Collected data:
■ ■ ■ ■ ■ ■ ■

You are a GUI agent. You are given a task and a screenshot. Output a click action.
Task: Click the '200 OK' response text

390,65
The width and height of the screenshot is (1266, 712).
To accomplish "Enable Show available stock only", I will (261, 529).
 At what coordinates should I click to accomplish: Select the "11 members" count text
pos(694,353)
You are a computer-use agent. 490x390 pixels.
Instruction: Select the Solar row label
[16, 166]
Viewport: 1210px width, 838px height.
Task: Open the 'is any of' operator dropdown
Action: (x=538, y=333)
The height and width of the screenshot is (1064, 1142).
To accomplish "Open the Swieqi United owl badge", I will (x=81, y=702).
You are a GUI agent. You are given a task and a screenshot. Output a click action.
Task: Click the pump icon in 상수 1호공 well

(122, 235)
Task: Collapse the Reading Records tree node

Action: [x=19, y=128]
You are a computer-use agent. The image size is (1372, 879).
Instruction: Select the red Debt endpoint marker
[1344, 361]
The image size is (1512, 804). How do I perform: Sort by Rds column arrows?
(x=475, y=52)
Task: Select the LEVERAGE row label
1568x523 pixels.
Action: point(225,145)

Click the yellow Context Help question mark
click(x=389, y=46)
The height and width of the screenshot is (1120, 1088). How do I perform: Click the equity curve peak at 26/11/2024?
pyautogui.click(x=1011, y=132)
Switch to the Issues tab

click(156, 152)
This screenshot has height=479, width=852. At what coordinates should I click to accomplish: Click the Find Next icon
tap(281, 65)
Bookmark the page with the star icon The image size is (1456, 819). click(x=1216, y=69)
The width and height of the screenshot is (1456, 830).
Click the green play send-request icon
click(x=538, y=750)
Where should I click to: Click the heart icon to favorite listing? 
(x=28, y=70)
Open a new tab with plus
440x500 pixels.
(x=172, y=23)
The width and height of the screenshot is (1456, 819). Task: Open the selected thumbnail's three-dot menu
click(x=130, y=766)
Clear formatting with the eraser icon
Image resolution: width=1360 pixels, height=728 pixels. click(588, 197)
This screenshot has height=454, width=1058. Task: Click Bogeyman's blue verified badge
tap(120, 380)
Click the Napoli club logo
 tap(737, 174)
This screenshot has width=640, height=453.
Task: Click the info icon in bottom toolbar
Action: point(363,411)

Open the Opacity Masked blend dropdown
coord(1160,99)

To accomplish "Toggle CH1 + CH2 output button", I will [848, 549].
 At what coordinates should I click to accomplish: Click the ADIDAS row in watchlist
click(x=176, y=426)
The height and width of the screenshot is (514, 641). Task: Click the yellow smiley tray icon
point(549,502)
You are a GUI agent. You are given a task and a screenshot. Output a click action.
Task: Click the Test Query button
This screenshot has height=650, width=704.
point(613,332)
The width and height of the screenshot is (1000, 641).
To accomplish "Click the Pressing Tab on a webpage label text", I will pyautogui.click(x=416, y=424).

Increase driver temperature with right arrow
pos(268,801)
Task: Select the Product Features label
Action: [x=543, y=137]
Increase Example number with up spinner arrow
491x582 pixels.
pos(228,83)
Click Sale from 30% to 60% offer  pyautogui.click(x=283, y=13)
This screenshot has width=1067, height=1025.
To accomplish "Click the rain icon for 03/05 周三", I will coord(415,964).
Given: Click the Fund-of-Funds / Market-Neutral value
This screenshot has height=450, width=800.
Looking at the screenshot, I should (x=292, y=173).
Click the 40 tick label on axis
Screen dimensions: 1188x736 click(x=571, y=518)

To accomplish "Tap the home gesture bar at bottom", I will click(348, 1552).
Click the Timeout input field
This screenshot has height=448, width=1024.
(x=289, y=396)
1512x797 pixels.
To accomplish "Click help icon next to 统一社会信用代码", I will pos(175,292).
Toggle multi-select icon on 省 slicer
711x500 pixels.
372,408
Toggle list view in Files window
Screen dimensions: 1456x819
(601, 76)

■ ■ ■ ■ ■ ■ ■

# Written request:
Quote the rows between the line containing "Click the yellow Context Help question mark" and the line containing "Bookmark the page", inclusive, reproducing them verbatim.

# Answer to this problem:
Click the yellow Context Help question mark
click(x=389, y=46)
The height and width of the screenshot is (1120, 1088). How do I perform: Click the equity curve peak at 26/11/2024?
pyautogui.click(x=1011, y=132)
Switch to the Issues tab

click(156, 152)
This screenshot has height=479, width=852. At what coordinates should I click to accomplish: Click the Find Next icon
tap(281, 65)
Bookmark the page with the star icon The image size is (1456, 819). click(x=1216, y=69)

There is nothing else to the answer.